For most projects, CI is the enforcement layer and local pytest is the feedback layer.

The Token Efficiency Angle

The research memo in the repo changed how I think about this tool.

For long-running agent-assisted projects, maintainability is not only about humans reading code. It is also about how much context the next agent has to retrieve, compress, and reason over before it can safely make a change.

A risk report is a small context artifact:

path
qualified function name
score delta
component deltas
line range
remediation hint

That is much cheaper than asking an agent to rediscover the risky parts of the repository from scratch on every run. The ratchet gives the agent a focused repair target:

  • This function regressed.
  • The regression was branch coverage, not line coverage.
  • The function is public.
  • The file is hot.
  • The accepted baseline was lower.

That does not replace architecture understanding. It does cut down the first pass from "read the repo and tell me what looks risky" to "fix these measured deltas without moving the baseline up."

For agent workflows, that matters. Context windows are large now, but they are not free. The cheapest context is the specific context you already computed in CI.

What This Tool Gets Wrong

The score is heuristic. A score of 63.2 is not a proof that a function is broken. It is a review signal.

Coverage can be shallow. If a test executes lines without asserting real behavior, both CRAP and riskratchet can be too optimistic.

Churn can mean active ownership, not danger. A hot file is not necessarily a bad file. It is a file where small mistakes accumulate quickly.

Public-surface detection is imperfect. Python's public API boundary is conventional, and some frameworks invert control in ways static analysis will not understand.

Sprawl can punish code that should be excluded: generated files, migrations, vendored code, and framework boilerplate. That is why the default config supports exclude, include, and allow lists.

Baselines can be abused. If every failed PR just updates .riskratchet.json, the tool becomes ceremony. A baseline bump should be an explicit choice with a reason.

Practical Advice

Start by scanning, not failing:

pytest --cov --cov-branch --cov-report=json:coverage.json
riskratchet scan src --coverage coverage.json --top 20

Look at the top functions. If the output matches code you already know is painful, the signal is probably useful.

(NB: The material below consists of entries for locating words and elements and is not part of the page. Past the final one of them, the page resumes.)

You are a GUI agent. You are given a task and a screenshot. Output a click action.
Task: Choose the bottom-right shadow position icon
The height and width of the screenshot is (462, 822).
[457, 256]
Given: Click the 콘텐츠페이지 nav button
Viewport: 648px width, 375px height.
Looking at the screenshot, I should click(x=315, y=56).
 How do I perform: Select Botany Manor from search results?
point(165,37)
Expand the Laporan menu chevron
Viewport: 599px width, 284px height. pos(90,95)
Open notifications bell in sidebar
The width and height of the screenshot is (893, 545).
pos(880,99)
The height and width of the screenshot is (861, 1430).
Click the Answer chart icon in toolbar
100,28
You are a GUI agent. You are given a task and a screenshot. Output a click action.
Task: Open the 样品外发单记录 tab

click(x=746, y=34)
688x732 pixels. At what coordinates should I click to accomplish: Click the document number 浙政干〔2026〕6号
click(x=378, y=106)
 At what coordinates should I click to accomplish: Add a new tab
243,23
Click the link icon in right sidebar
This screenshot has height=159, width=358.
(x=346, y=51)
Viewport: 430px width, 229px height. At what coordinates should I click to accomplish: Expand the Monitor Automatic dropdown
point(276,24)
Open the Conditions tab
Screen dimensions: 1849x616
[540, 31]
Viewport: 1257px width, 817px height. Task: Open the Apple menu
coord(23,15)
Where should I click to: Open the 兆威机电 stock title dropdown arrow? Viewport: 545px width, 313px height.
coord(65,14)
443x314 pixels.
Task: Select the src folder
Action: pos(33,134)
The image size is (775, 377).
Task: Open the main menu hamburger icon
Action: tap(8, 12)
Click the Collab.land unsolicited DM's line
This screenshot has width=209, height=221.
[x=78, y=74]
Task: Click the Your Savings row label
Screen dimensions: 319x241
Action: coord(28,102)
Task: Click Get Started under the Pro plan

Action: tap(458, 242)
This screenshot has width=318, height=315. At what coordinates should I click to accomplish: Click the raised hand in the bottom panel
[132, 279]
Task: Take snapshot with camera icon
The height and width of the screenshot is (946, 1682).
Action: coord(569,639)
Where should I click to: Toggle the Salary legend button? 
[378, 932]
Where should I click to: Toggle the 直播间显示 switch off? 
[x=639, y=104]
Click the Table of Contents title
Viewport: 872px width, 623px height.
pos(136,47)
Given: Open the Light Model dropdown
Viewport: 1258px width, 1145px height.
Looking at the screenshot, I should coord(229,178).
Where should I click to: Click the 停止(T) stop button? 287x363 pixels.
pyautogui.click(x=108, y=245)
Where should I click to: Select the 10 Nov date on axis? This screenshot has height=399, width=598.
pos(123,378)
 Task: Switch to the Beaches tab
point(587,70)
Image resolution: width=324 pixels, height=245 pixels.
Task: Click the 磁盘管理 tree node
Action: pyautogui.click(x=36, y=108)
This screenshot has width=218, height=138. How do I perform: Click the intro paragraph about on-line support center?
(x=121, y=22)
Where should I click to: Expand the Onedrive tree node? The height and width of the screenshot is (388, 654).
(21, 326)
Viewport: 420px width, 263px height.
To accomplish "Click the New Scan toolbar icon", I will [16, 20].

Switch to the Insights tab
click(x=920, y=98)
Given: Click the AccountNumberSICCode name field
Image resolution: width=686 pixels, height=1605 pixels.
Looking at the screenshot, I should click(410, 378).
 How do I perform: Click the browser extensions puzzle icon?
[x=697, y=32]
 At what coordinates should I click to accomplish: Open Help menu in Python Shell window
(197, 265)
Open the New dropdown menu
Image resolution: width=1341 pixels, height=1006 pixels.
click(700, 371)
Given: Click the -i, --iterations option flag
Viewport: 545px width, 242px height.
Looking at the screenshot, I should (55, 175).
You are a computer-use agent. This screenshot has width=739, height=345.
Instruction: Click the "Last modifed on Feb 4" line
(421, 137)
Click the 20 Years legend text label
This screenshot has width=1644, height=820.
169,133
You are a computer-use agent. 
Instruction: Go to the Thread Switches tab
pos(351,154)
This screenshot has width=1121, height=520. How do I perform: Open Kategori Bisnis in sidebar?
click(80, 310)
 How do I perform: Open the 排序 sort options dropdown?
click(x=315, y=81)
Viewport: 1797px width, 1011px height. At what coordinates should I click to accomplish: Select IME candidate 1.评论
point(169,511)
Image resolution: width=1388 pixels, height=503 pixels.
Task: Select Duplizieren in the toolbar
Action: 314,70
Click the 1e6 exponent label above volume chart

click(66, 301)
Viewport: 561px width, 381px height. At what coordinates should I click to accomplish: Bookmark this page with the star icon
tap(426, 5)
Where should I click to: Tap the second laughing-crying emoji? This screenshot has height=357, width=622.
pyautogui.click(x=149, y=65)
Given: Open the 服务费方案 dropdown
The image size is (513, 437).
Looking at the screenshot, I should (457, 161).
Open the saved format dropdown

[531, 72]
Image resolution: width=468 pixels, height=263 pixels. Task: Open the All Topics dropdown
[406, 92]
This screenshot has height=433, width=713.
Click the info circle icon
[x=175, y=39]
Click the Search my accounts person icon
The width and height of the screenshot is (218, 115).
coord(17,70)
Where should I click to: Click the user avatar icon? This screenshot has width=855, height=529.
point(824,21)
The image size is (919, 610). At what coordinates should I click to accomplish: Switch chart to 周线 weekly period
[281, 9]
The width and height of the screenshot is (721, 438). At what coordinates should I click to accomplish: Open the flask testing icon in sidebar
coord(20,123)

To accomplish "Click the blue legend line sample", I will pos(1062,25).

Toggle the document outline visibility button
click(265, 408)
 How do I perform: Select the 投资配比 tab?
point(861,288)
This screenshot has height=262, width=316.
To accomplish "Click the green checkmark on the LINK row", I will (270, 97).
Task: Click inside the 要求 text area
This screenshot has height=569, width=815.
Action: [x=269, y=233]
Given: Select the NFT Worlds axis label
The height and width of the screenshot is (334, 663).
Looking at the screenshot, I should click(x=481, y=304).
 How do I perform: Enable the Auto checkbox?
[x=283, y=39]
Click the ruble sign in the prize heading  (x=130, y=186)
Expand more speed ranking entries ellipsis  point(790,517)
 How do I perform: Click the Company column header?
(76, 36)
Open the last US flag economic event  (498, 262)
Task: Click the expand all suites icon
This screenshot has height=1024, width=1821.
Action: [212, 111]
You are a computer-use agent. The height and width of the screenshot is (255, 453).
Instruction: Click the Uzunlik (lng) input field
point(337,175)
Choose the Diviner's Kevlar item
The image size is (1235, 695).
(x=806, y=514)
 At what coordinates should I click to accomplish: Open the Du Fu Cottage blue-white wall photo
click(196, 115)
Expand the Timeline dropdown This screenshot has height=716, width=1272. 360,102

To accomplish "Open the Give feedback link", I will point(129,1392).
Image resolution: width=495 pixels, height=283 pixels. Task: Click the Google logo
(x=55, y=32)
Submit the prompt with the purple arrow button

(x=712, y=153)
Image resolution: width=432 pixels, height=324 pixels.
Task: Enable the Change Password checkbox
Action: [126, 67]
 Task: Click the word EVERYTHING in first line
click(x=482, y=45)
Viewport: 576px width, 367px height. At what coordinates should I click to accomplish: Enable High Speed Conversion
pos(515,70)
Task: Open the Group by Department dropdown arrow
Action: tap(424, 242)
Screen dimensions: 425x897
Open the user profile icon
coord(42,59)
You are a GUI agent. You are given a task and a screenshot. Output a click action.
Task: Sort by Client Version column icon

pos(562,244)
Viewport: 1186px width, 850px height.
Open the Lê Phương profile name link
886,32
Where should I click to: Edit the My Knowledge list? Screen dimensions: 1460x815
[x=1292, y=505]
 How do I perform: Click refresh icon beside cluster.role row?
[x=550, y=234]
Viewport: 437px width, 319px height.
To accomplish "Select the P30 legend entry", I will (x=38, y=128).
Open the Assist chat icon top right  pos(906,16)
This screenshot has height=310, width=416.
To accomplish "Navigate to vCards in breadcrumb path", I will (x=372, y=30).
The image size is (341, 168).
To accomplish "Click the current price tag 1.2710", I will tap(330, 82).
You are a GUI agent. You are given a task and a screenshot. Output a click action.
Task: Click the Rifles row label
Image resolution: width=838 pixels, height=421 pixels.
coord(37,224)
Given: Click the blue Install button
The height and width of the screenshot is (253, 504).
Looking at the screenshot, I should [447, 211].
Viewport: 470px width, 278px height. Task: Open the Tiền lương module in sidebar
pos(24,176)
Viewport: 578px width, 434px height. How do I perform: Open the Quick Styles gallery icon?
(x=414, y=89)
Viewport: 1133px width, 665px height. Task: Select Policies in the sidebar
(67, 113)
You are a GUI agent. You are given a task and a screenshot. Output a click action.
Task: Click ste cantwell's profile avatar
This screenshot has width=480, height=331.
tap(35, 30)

Then create the baseline on main:

riskratchet baseline src --coverage coverage.json --output .riskratchet.json

After that, gate PRs with check. Do not start by arguing over whether the worst existing function must be refactored this week. Start with "do not make it worse."

Tune exclusions before tuning weights. If generated code is polluting the report, exclude it. If experimental folders should not gate production, allow them. Only change weights once the target set is right.

Keep the component breakdown visible in review. A single score is not enough. The point is to tell the author whether the fix is more branch coverage, less branching, a split function, or an explicit baseline decision.

Final Takeaway

The gap between "code that passes its tests" and "code that is still easy to change next month" is not completely subjective. Some of it is measurable at function granularity.

When the loop is:

  1. Agent writes code.
  2. Tests pass.
  3. Coverage looks fine.
  4. CI is green.
  5. PR merges.

you are not measuring whether maintainability risk moved up.

The loop I want is:

  1. Agent writes code.
  2. Tests pass.
  3. Coverage is generated.
  4. riskratchet check compares the changed functions against the accepted baseline.
  5. PR merges only if risk stayed within budget.

If step four fails, the fix is usually one of three things: add meaningful branch tests, split the function, or explain why the baseline should move. All three are better than silently accepting the drift.

The tool is on PyPI as riskratchet. The source is at github.com/KayhanB21/riskratchet. As of the current repo, 0.2.2 ships the CLI, pytest plugin, pre-commit hook, baseline diffing, component regression gates, schema-backed JSON, SARIF, GitHub annotations, PR comments, summaries, config validation, groups, and the six-component score described above.

If you want the fastest first look:

pipx run riskratchet scan src --coverage coverage.json

That tells you where you are. The baseline turns it into a ratchet.